Per Lucilla Poston, ricercatrice principale dell’indagine del King’s College Hospital e del St. Thomas’ Hospital, è inconsueto l’alto numero di nascite di bimbi sotto peso nella popolazione femminile obesa, dato che normalmente queste donne partoriscono figli in sovrappeso. La dottoressa ritiene preoccupante anche l’alto numero di casi di pre-eclampsia tra le mamme obese, essendo questa una grave complicanza della gravidanza, che può portare alla morte della partoriente o del bambino.
Tra i pericoli derivanti da un parto prematuro e da un basso peso alla nascita sono ricompresi possibili danni cerebrali del feto, difficoltà respiratoria, problemi nell’apprendimento e una notevole vulnerabilità alle infezioni.
L’eclampsia è una seria complicazione della gravidanza ed è caratterizzata da convulsioni. Normalmente si manifesta dopo sintomi associati alla preeclampsia, sebbene talvolta tali sintomi non si manifestino.

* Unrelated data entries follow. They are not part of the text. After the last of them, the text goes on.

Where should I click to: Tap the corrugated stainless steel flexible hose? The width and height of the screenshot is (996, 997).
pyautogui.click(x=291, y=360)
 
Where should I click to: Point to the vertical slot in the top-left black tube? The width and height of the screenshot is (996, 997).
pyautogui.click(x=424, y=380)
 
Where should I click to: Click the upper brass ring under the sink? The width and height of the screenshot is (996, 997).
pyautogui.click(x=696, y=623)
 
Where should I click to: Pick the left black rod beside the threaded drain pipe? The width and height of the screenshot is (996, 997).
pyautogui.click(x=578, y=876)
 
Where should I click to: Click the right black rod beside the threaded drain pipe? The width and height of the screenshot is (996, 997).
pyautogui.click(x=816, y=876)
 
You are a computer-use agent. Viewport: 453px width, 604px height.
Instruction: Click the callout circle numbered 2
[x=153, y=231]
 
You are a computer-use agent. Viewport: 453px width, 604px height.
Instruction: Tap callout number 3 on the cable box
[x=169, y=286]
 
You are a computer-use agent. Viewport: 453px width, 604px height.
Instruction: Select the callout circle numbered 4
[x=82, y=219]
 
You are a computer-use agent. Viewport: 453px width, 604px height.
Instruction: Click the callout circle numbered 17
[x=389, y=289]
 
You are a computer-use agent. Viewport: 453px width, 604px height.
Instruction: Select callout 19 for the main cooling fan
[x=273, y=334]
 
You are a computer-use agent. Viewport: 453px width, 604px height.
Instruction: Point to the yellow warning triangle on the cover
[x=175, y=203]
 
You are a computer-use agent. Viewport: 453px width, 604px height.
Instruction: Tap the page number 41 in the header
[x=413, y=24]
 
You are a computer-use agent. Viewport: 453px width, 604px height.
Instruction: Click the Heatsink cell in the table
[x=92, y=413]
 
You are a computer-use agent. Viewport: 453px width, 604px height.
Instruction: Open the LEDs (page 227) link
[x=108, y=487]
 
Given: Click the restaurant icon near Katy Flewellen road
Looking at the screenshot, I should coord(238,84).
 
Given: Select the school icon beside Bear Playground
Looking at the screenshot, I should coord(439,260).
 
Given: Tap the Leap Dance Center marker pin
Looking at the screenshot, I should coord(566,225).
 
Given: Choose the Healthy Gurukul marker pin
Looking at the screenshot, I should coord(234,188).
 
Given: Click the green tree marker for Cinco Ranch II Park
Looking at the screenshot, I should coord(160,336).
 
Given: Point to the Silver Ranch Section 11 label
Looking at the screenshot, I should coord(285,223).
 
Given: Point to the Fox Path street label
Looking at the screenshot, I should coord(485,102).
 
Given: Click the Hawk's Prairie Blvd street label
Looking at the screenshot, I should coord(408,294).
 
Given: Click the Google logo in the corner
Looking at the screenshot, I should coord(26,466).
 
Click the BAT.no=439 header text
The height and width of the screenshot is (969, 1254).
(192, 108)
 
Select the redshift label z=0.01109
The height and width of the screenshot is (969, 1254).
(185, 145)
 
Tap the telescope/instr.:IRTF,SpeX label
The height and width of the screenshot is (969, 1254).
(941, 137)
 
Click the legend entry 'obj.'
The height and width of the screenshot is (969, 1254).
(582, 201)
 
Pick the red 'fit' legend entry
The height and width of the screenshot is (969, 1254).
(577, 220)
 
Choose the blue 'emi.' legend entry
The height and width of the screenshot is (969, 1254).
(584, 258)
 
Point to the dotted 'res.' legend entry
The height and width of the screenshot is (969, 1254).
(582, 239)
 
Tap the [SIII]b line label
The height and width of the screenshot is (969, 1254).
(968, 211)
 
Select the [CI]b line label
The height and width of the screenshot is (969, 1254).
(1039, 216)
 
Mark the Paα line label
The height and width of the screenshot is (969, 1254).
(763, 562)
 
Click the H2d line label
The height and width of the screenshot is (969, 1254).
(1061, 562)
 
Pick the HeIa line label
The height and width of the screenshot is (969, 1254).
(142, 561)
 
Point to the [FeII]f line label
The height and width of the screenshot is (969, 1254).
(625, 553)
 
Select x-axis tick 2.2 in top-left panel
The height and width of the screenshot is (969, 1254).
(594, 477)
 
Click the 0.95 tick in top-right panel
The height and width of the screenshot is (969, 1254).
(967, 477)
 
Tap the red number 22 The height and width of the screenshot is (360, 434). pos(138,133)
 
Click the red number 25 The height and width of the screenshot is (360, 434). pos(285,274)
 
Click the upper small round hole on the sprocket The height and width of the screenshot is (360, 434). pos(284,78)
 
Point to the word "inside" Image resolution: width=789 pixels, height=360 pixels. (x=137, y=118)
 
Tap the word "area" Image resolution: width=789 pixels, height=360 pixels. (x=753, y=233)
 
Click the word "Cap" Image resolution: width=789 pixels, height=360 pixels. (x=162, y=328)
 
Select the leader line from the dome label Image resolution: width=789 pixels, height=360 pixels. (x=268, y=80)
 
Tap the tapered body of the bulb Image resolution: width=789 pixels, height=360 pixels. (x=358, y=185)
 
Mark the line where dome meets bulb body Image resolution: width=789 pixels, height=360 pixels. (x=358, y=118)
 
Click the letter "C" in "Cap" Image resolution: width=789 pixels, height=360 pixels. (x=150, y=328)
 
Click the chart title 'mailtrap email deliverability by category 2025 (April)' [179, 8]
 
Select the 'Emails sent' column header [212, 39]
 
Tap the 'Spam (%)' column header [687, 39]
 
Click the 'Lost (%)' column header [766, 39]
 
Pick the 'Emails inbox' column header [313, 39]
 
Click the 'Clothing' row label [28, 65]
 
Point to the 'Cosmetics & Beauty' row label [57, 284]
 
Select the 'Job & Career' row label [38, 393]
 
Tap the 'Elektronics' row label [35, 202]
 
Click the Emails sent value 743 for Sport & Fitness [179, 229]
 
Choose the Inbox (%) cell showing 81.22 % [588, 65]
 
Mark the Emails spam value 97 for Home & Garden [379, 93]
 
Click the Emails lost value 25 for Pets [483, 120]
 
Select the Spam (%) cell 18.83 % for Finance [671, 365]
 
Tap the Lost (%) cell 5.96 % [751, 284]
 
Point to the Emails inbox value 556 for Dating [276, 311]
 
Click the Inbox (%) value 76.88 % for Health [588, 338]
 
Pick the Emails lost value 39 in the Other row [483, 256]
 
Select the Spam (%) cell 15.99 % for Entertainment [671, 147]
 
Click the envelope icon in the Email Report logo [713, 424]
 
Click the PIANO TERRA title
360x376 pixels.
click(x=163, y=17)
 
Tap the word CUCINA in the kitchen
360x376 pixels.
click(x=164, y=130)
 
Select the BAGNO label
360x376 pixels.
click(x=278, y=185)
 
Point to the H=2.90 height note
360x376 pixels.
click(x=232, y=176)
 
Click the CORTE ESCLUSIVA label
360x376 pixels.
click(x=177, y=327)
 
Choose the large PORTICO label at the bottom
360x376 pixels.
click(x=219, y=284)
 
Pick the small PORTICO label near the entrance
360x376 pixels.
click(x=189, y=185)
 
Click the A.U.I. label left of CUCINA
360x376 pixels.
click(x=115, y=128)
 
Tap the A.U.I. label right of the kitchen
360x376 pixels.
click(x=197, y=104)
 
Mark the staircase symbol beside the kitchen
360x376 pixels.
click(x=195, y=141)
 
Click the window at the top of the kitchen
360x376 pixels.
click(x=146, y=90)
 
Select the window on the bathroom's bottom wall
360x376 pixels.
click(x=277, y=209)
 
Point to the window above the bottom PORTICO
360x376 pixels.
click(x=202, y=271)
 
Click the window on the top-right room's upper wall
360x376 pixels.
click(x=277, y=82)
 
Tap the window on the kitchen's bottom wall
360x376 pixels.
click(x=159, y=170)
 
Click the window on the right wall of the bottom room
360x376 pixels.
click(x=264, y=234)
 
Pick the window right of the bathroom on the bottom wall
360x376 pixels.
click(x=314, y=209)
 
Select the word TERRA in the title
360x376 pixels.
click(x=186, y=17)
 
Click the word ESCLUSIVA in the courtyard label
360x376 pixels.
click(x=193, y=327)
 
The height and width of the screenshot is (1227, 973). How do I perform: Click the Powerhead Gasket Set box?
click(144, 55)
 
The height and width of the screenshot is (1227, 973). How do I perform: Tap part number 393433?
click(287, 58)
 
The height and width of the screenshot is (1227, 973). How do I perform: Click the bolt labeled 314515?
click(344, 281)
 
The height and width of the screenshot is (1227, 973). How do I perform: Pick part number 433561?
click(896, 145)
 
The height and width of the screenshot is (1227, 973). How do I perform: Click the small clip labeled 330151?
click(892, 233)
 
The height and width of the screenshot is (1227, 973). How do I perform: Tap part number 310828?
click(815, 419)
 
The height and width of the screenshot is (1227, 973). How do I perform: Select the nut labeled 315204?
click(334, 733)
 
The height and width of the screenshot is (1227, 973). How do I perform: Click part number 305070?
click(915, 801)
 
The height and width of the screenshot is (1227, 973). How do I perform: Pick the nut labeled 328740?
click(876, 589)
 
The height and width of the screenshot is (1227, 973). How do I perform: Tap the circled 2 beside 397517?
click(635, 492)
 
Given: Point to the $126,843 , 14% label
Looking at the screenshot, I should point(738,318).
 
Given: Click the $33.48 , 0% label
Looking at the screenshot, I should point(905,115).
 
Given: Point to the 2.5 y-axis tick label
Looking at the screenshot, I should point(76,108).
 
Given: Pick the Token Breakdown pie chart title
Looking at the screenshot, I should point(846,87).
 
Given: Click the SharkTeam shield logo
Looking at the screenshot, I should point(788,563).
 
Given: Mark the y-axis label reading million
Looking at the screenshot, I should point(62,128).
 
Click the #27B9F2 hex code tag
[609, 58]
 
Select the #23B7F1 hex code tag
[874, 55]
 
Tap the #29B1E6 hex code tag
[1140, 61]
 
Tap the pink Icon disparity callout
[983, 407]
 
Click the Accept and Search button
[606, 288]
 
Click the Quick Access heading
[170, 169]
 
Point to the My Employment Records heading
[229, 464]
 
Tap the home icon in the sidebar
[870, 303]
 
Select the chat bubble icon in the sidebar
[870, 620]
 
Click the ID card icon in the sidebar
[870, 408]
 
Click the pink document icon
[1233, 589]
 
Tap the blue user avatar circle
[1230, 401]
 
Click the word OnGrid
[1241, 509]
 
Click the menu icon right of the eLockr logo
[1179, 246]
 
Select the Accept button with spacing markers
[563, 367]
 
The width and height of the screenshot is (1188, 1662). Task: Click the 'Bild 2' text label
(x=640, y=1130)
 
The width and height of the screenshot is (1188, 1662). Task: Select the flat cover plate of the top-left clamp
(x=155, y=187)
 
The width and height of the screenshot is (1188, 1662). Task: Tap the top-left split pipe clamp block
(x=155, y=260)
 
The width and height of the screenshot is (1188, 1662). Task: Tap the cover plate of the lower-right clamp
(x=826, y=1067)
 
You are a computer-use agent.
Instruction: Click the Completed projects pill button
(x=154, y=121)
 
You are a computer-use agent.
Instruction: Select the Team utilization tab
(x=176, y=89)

Le convulsioni posso manifestarsi prima durante o dopo il travaglio, benché casi di eclampsia si siano verificati ad appena 20 settimane di gestazione.
Nella maggior parte dei casi è accompagnata da ipertensione e da proteinuria. L’unico segno più evidente dell’eclampsia è una convulsione cosiddetta “eclamptica”, che si sviluppa in quattro fasi. Le pazienti con edema e oliguria possono andare incontro ad indebolimento renale o edema polmonare. Può essere preceduta da sintomi prodromici:dolore in sede epigastrica, stato confusionale, scotomi, cefalea ingravescente
La pre-eclampsia fa parte della cosiddetta gestosi, termine con il quale fino al 1988 si indicava una sindrome caratterizzata dalla presenza, singola o in associazione, di sintomi quali edema, proteinuria o ipertensione. Dalle iniziali delle parole inglesi di questi tre sintomi (Edema, Proteinuria, Hypertension) si era allora coniato l’acronimo EPH, con il quale si indicava la concomitante presenza di questa triade sintomatologica (gestosi trisintomatica). Venivano inoltre adoperati gli acronimi EH per indicare la presenza di edema ed ipertensione (gestosi bisintomatica di tipo EH) e PH per indicare la presenza di proteinuria ed ipertensione (gestosi bisintomatica di tipo PH). Infine si potevano contemplare le così dette gestosi monosintomatiche di tipo E, P, e H a seconda del sintomo riscontrato.
Poiché numerosissime casistiche raccolte nel corso degli anni dimostrarono l’aspecificità degli edemi (appannaggio di numerosissime gravidanze fisiologiche e perfino assenti in alcune forme severe di gestosi), si è deciso di modificare la denominazione della sindrome e di darne una definizione ed una classificazione più aderente alla realtà clinica, comprendendola nel più grande ambito dei fenomeni ipertensivi che possono interessare la paziente gravida.